To be done :: In the part of the material below that opens with the line containing "Describe the element" and closes with the line containing "(518, 183).", change every "screenshot" to "display". Reproduce only those lines, leaving everything else unchanged.

Exercise material ::
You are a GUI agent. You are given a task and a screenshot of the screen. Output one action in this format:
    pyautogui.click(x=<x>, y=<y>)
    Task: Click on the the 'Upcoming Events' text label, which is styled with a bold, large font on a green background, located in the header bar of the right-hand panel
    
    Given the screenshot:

--

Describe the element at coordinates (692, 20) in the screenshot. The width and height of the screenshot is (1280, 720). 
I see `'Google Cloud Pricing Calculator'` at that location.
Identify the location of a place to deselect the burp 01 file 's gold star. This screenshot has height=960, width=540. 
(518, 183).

--

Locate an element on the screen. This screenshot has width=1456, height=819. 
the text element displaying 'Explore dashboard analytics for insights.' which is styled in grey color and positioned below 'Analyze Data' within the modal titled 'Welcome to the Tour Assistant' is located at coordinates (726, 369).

Written response ::
Describe the element at coordinates (692, 20) in the display. The width and height of the display is (1280, 720). 
I see `'Google Cloud Pricing Calculator'` at that location.
Identify the location of a place to deselect the burp 01 file 's gold star. This display has height=960, width=540. 
(518, 183).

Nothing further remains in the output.